▶ **LISTED ENTRIES**:
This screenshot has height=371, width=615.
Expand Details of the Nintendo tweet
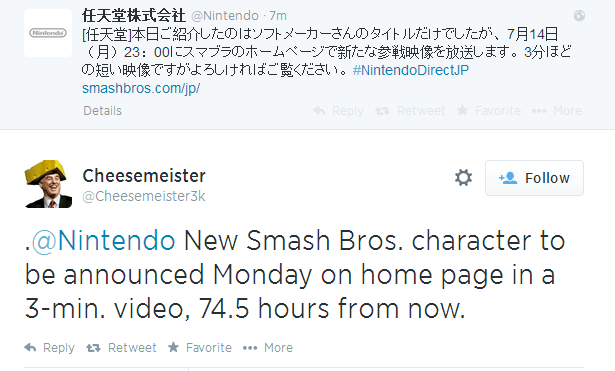[102, 111]
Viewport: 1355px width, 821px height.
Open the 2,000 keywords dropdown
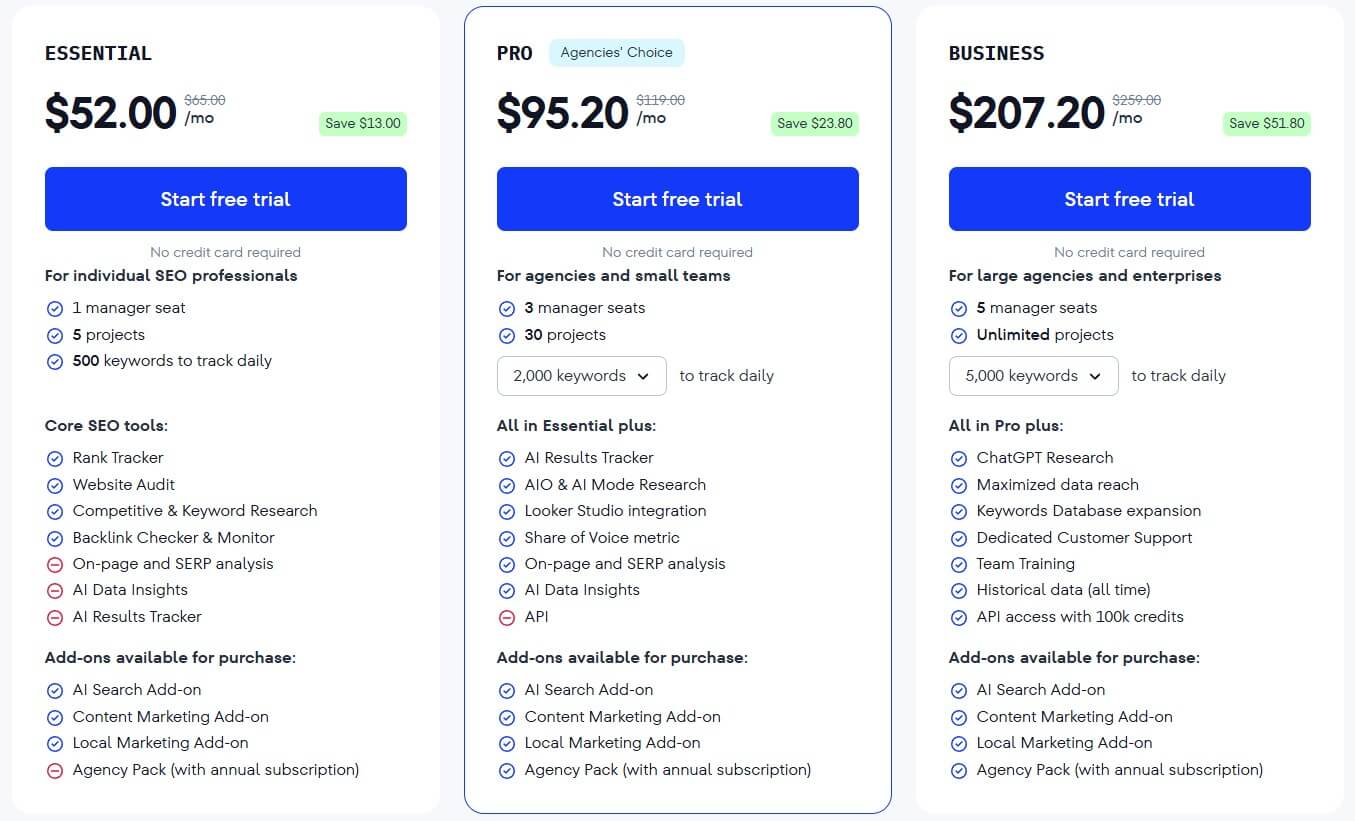[x=581, y=376]
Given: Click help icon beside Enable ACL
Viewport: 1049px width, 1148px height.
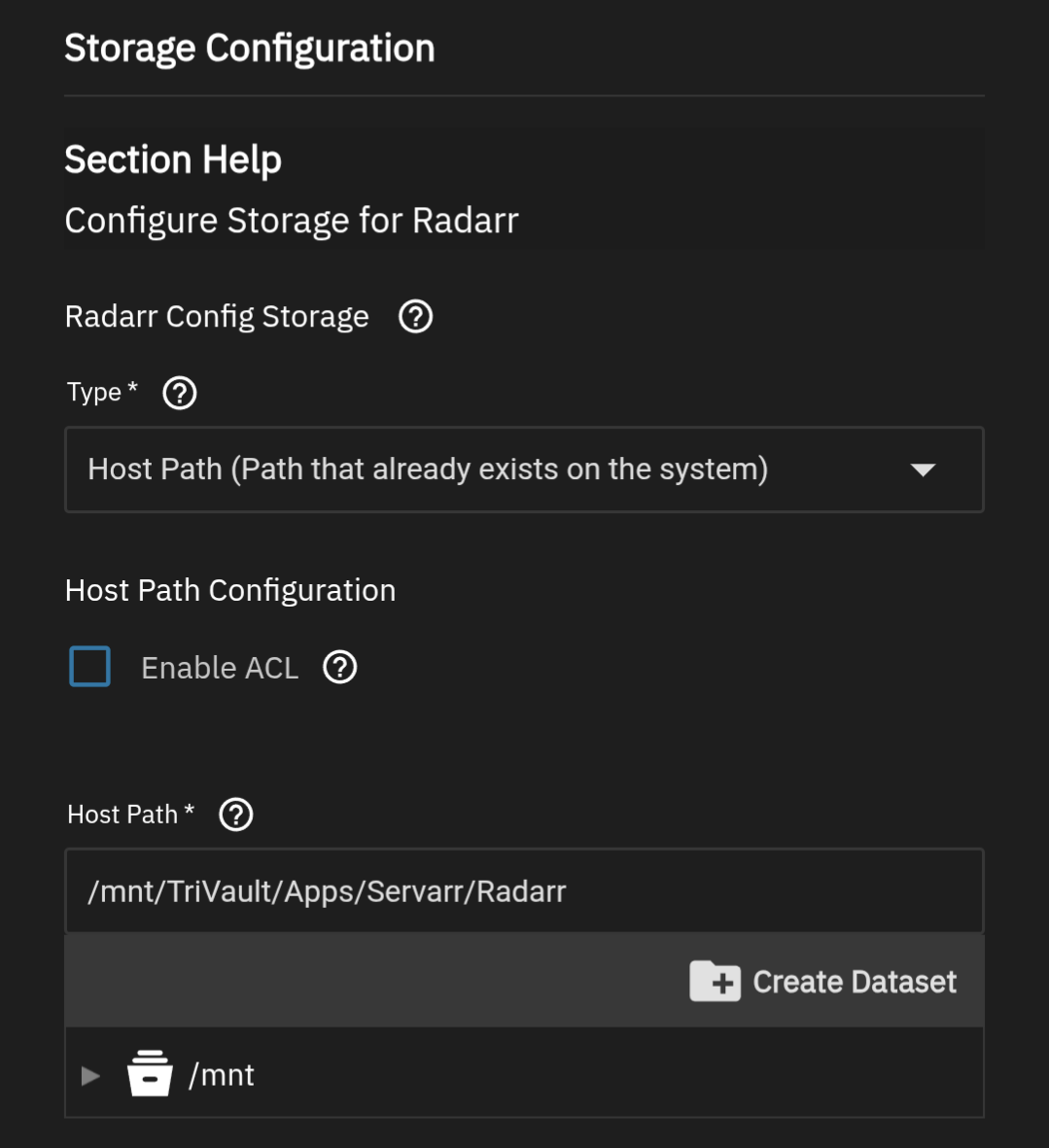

▶ **ASSIGNED TASK**: Among the records above, find each line holding "Viewport" and list it.

▶ **EXPECTED ANSWER**:
Viewport: 1355px width, 821px height.
Viewport: 1049px width, 1148px height.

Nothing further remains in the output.